O ex-embaixador Cabrera acredita que, diante da invasão russa, a América Latina exibiu “divisões ideológicas que não correspondem a uma catástrofe humanitária como esta”. E que”de acordo com sua tradição, deveria ter tido um posicionamento comum diante da guerra, de adesão à paz e à segurança internacional”. Cabrera acredita que em 2023 a região adotará esta atitude diante da possível extensão de um conflito cujo fim, no entanto, não vê tão distante.

Hutin prevê que, por enquanto, “provavelmente haverá uma importante escalada militar das tropas russas nas próximas semanas”, justamente no primeiro aniversário do ataque, que só os Estados Unidos e a União Europeia condenaram de forma imediata e categórica. Já a China adotou inicialmente uma posição distante, que hoje está cada vez mais próxima de Moscou, enquanto envia balões espiões (de natureza meteorológica, segundo Pequim) para sobrevoar o céu dos EUA, realiza exercícios militares ameaçadores em Taiwan e trava uma guerra comercial com os Estados Unidos sem nenhum vencedor à vista.

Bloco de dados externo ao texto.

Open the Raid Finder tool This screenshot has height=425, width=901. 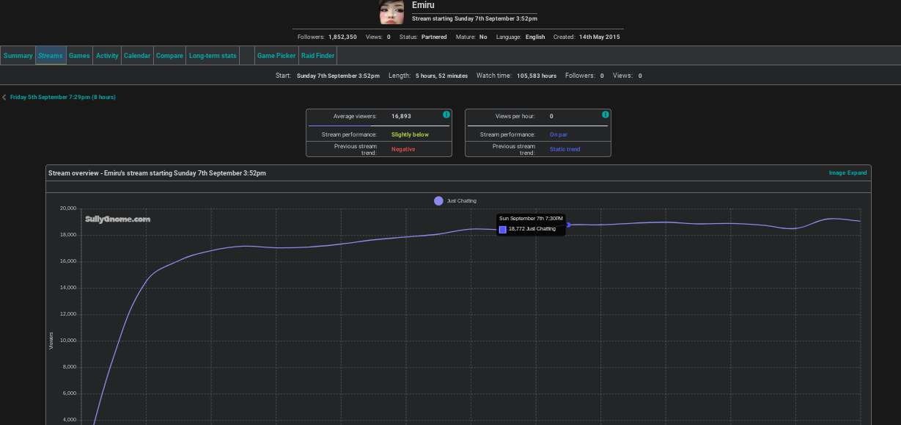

Como escreveu o acadêmico Enrique Gomáriz Moraga,  há sinais de uma transformação global em direção a um mundo bipolar. De um lado, um novo centro de poder eurasiático, baseado no autoritarismo, que procura deslocar o outro, mais antigo, centrado na aliança atlântica e na democracia de estilo ocidental. Neste contexto, os governos latino-americanos devem decidir se continuam a andar em cima do muro da ambigüidade, com o risco de serem varridos pelos ventos de uma nova guerra fria.